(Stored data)
- - -

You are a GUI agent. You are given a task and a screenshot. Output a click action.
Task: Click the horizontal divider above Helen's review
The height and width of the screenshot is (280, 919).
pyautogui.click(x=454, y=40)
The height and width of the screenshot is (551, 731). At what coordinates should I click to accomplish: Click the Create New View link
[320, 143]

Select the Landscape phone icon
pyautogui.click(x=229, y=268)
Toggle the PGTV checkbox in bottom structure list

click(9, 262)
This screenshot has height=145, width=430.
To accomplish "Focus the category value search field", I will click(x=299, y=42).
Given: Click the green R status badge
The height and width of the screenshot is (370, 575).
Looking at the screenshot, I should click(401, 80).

- - -

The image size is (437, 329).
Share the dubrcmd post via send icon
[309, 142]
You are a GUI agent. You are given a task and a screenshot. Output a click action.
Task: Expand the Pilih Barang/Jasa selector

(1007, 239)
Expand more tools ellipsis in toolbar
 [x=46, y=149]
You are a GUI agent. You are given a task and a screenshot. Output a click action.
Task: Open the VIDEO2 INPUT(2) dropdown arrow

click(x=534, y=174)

- - -

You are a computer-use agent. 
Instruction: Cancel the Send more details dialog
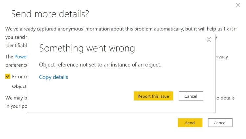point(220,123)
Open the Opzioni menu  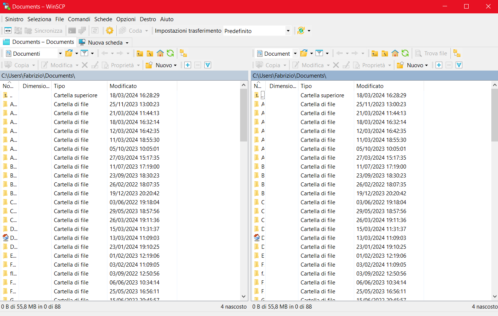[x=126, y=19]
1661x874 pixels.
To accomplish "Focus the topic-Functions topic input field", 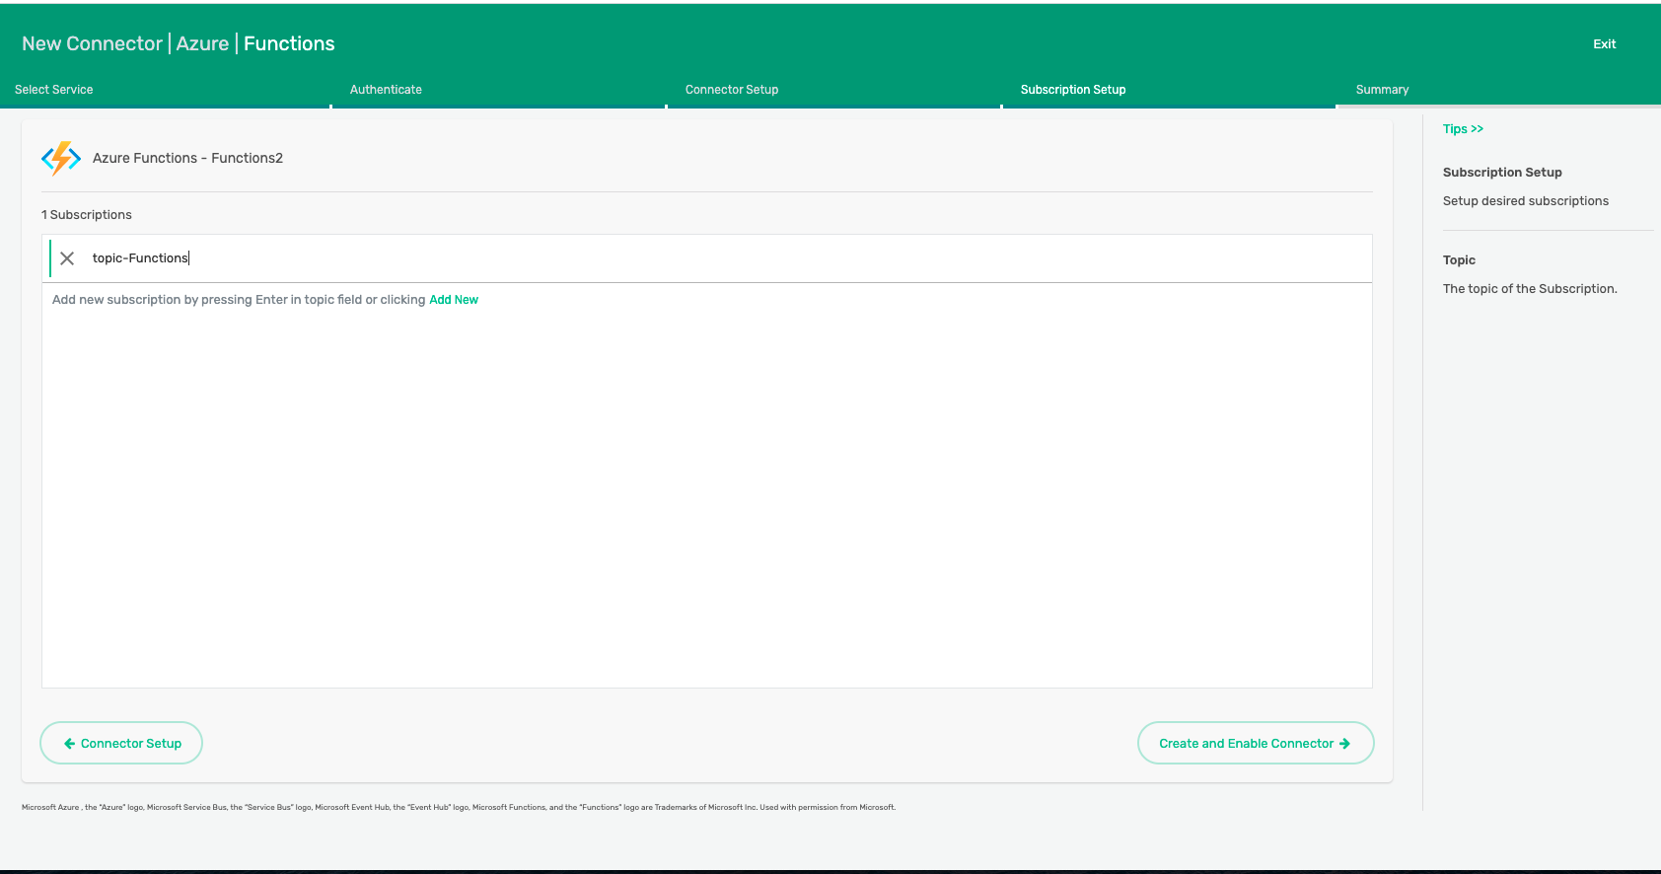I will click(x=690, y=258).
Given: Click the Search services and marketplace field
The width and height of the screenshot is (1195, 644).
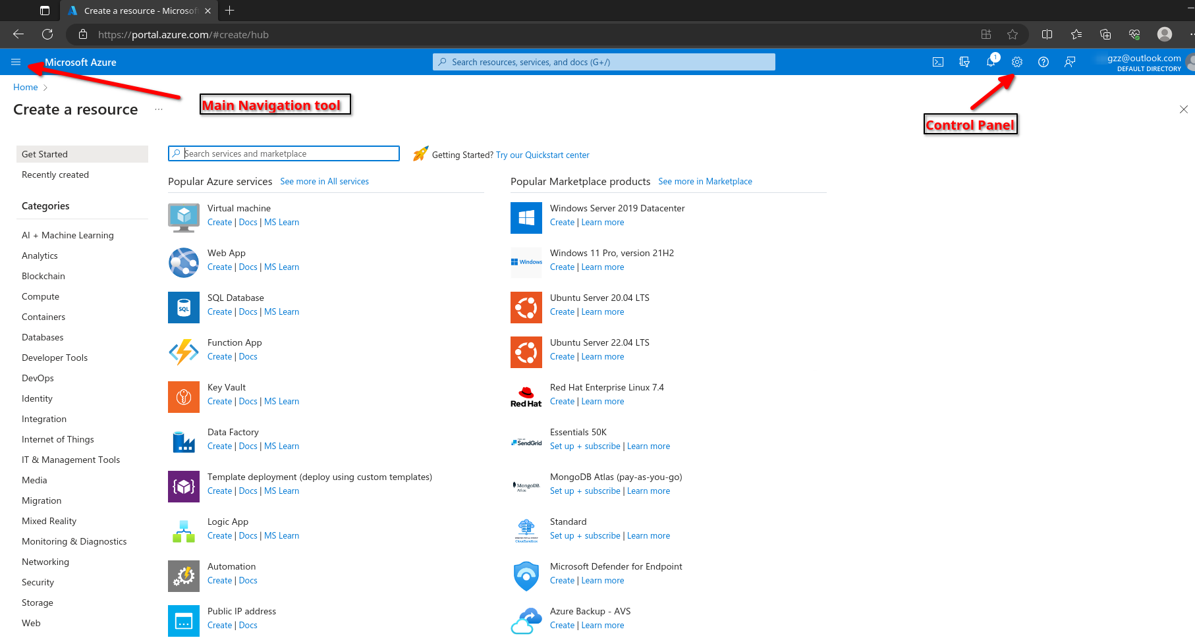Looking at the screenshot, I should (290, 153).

- - -

Goal of the exercise -> Output the lines of the records above exactly as they appear, from the line containing "Task: Click the" through the line containing "Given: Click the green R status badge".

Response to the task ->
Task: Click the horizontal divider above Helen's review
The height and width of the screenshot is (280, 919).
pyautogui.click(x=454, y=40)
The height and width of the screenshot is (551, 731). At what coordinates should I click to accomplish: Click the Create New View link
[320, 143]

Select the Landscape phone icon
pyautogui.click(x=229, y=268)
Toggle the PGTV checkbox in bottom structure list

click(9, 262)
This screenshot has height=145, width=430.
To accomplish "Focus the category value search field", I will click(x=299, y=42).
Given: Click the green R status badge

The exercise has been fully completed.